(Stored dataset items)
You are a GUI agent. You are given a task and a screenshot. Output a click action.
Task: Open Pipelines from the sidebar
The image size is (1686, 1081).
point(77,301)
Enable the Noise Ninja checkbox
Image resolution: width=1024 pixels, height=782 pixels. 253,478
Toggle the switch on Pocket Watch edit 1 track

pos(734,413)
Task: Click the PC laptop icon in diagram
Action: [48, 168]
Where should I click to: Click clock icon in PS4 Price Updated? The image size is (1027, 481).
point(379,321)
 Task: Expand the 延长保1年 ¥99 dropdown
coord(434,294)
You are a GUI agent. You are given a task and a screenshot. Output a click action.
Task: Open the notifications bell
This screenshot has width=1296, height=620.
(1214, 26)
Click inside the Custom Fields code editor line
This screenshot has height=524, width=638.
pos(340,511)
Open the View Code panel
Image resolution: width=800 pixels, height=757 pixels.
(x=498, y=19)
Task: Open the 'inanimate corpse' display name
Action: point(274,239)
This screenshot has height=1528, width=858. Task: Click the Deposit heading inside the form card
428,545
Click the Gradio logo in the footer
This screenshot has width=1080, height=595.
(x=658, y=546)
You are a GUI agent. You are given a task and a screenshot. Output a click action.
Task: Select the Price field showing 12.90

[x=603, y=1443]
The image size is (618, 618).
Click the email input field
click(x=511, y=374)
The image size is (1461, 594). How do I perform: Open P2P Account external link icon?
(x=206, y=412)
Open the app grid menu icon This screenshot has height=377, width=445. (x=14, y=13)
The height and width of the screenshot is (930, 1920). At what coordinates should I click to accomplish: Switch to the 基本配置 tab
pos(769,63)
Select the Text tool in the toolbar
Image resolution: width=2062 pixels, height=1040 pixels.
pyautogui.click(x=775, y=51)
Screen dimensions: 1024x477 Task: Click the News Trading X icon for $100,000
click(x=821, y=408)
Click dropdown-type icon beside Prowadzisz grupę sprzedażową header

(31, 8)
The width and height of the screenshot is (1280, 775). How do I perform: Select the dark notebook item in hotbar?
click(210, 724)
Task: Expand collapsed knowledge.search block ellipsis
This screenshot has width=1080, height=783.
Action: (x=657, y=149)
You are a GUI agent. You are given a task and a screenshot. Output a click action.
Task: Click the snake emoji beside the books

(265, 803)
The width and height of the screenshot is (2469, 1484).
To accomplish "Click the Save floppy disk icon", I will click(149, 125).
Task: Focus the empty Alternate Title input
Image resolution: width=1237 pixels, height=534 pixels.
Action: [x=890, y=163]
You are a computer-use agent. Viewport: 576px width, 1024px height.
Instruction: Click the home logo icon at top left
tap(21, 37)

**Brief:** None of the records may be left out; each is to be restated exactly.

**Written solution:**
You are a GUI agent. You are given a task and a screenshot. Output a click action.
Task: Open Pipelines from the sidebar
The image size is (1686, 1081).
point(77,301)
Enable the Noise Ninja checkbox
Image resolution: width=1024 pixels, height=782 pixels. 253,478
Toggle the switch on Pocket Watch edit 1 track

pos(734,413)
Task: Click the PC laptop icon in diagram
Action: [48, 168]
Where should I click to: Click clock icon in PS4 Price Updated? The image size is (1027, 481).
point(379,321)
 Task: Expand the 延长保1年 ¥99 dropdown
coord(434,294)
You are a GUI agent. You are given a task and a screenshot. Output a click action.
Task: Open the notifications bell
This screenshot has width=1296, height=620.
(1214, 26)
Click inside the Custom Fields code editor line
This screenshot has height=524, width=638.
pos(340,511)
Open the View Code panel
Image resolution: width=800 pixels, height=757 pixels.
(x=498, y=19)
Task: Open the 'inanimate corpse' display name
Action: point(274,239)
This screenshot has height=1528, width=858. Task: Click the Deposit heading inside the form card
428,545
Click the Gradio logo in the footer
This screenshot has width=1080, height=595.
(x=658, y=546)
You are a GUI agent. You are given a task and a screenshot. Output a click action.
Task: Select the Price field showing 12.90

[x=603, y=1443]
The image size is (618, 618).
Click the email input field
click(x=511, y=374)
The image size is (1461, 594). How do I perform: Open P2P Account external link icon?
(x=206, y=412)
Open the app grid menu icon This screenshot has height=377, width=445. (x=14, y=13)
The height and width of the screenshot is (930, 1920). At what coordinates should I click to accomplish: Switch to the 基本配置 tab
pos(769,63)
Select the Text tool in the toolbar
Image resolution: width=2062 pixels, height=1040 pixels.
pyautogui.click(x=775, y=51)
Screen dimensions: 1024x477 Task: Click the News Trading X icon for $100,000
click(x=821, y=408)
Click dropdown-type icon beside Prowadzisz grupę sprzedażową header

(31, 8)
The width and height of the screenshot is (1280, 775). How do I perform: Select the dark notebook item in hotbar?
click(210, 724)
Task: Expand collapsed knowledge.search block ellipsis
This screenshot has width=1080, height=783.
Action: (x=657, y=149)
You are a GUI agent. You are given a task and a screenshot. Output a click action.
Task: Click the snake emoji beside the books

(265, 803)
The width and height of the screenshot is (2469, 1484).
To accomplish "Click the Save floppy disk icon", I will click(149, 125).
Task: Focus the empty Alternate Title input
Image resolution: width=1237 pixels, height=534 pixels.
Action: [x=890, y=163]
You are a computer-use agent. Viewport: 576px width, 1024px height.
Instruction: Click the home logo icon at top left
tap(21, 37)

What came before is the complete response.